The Customer or user is responsible for the correct storage and safekeeping of any personal information or sensitive/confidential information while using the Product. Any personal or sensitive or confidential data entered into the Product by the user is at their own risk The Provider allows “saving” functions in its products (i.e. the ability to save data inputted by the user), but the type of data saved is not under the control of the Provider. As a result, the Provider recommends the user to always encrypt sensitive information using the latest technology available in order to minimize his/her own risk of data theft.
10. TERMINATION
The Customer’s failure to comply with the terms of this Agreement will terminate the Customer’s licence and this Agreement.

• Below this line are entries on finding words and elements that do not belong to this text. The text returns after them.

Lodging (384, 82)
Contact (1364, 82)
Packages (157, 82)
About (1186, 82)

In the sections marked Limited Warranty, Limit of the Provider’s Liability, Confidentiality and Personal data Protection and Privacy will survive any termination of this Agreement.

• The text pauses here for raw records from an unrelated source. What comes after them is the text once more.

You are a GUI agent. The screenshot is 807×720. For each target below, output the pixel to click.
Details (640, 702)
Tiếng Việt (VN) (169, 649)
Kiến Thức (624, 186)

The Provider reserves the right to terminate the Agreement or suspend its own obligations and recuperate the Product at any time, without prior notice or damages due to the Customer, without forgoing its right to reimbursement of costs or compensation for any direct or indirect damage resulting from termination. This includes loss of earnings suffered by The Provider, its customers or a third party, for the following reasons:
– In the event that the Customer does not respect its’ obligations, delays in respecting them or if it becomes reasonably certain that the Customer is not going to respect its’ obligations or will delay in doing so, according to the terms of the Agreement;
– in the event of incapacity, bankruptcy, insolvency, protest, seizure, cessation of payments, application for a payment moratorium or any other financial difficulties the Customer may
experience.
– in the event of force majeure lasting more than 1 month.
In the event of termination or cancellation by the Customer not due to flagrant and wilful misconduct on the part of the Provider, all instalments already paid by the Customer will be kept by the Provider.
11. ORDER AND CONFIRMATION
Offers to purchase are not binding. Specifications and data presented in the Provider’s service or product information, brochure, price lists or any other documents are purely informative and not binding. Service or product specifications and prices can be modified at any time by the Provider without prior notice.
12. PRICES AND PAYMENT TERMS
Prices do not include VAT (local sales tax), unless indicated in writing on the Provider’s website or in any quotation issued by the Provider.
Prices are only indicative and shall not be construed as fixed or set.
Unless otherwise agreed between the parties, invoices are payable immediately. Payment shall be made in pounds sterling or other currency relevant to the purchasing channel chosen and the location at which the service will be delivered.
If a payment is not made on the due date or in accordance with the conditions specified on the order form or on the invoice, it shall accrue interest at a rate set by the Commercial Debts (Interest) Act 1968 and any Regulations set under such Act.
In addition, the Provider reserves the right to suspend its own obligations until full payment has been made by the Customer or to terminate the Agreement and keep all instalments or payments already made by the Customer.
13. FORCE MAJEURE
Neither the Provider nor the Customer shall be liable for breaching this Agreement where that breach results from Force Majeure.
Force Majeure refers to any event that is beyond the reasonable control of the parties and includes, but is not limited to: power failure, internet service provider failure, industrial action, civil unrest, theft, fire, flood, storms, earthquakes, acts of terrorism, acts of war, governmental action or any other event that is beyond the control of the Party in question.
14. PRIVACY, GDPR, HIPAA
The Provider’s Privacy Policy is available to view here https://cuespeak.com/privacy-policy
15. GOVERNING LAW, JURISDICTION AND DISPUTE RESOLUTION
The Agreement shall be governed by and construed in accordance with the laws of England and Wales. The parties agree to submit to the exclusive jurisdiction of the courts of England and Wales in respect of any dispute which arises out of or under this Agreement.